Recently, I was having a conversation with my elder sister, and I don't remember from where the conversation started, but it came to dating and stuff. And she said to me, that today, men no longer know how to love selflessly like how it used to be in old times, everyone is so demanding. And to some extent, that's true too.

But I have seen few men in my life who loved selflessly, and still do. For instance, there was this guy in my sister's coaching, and he clearly liked my sister very much. He never said it to her, but made sure that she knew it someway. But my sister didn't have any feelings for him. She always considered him a great friend. And I don't think it's my sister's fault either. 

Eventually he learned that my sister doesn't have any feelings for him. So ideally what happens is, the boy moves on, finds someone else. But that's not what happened here.

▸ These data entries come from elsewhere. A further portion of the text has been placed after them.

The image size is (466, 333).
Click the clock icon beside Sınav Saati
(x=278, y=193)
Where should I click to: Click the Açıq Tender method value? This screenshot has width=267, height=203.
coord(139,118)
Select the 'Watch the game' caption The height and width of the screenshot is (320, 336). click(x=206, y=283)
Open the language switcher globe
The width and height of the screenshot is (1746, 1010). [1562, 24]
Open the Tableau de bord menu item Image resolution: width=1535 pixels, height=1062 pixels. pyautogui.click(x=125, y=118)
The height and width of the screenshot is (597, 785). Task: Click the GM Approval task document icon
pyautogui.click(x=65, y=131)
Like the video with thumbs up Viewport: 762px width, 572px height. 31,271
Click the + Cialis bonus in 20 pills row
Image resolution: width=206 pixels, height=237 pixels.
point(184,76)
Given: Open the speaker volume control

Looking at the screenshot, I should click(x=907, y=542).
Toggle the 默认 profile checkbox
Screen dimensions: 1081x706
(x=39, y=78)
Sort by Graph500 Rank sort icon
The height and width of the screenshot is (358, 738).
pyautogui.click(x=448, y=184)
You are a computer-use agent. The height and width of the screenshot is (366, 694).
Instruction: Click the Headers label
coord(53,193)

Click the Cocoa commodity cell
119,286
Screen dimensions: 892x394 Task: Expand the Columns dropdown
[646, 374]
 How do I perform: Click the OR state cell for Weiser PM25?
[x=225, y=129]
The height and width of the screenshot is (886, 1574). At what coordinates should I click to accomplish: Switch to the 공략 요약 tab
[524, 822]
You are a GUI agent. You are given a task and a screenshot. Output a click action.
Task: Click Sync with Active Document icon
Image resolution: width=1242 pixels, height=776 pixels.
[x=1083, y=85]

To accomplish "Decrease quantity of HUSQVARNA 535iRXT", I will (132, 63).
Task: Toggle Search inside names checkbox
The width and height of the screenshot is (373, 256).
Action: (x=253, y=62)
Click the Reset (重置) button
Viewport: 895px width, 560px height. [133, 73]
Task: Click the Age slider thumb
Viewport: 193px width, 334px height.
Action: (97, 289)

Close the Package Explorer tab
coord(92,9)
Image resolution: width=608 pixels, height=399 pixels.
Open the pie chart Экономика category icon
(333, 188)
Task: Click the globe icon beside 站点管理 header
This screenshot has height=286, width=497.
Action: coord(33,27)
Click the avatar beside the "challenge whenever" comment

He accepted the truth that he has no scope, but still till date, he adores her from far. He meets her whenever he is in Delhi. Is always on his toes to help her. Sends her some gift on her every birthday. Tries to be in touch with her through texts. 

And me and my other sister(the eldest one) feel so bad for him. 

I respect that guy so much for this. That's the very definition of loving someone selflessly without expecting anything in return. You don't just drop your feelings for someone because the person didn't feel the same for you. And if you do, you probably didn't love the person anyway, it was just some sought of infatuation may be. Maybe, you were just attracted to their looks, that's it. 

Because that's not how love works, at least not to my definition.

Anyways, let's conclude it. So the end point is that if you don't want to get hurt, start trying to love people without conditions and without expectations. This way not only you'll keep believing in the beautiful concept of love and care but also it will make you a much better and emotionally stronger person. Share your love with more and more people, love fearlessly.

Huh…. I feel I could go on and on. I so so love brainstorming about the psychological aspects of human life, about emotions and feelings. And I feel I have won a game when I find an answer to one of these questions.

See you in the next chapter, with a similar psychological question, hopefully with a solution too.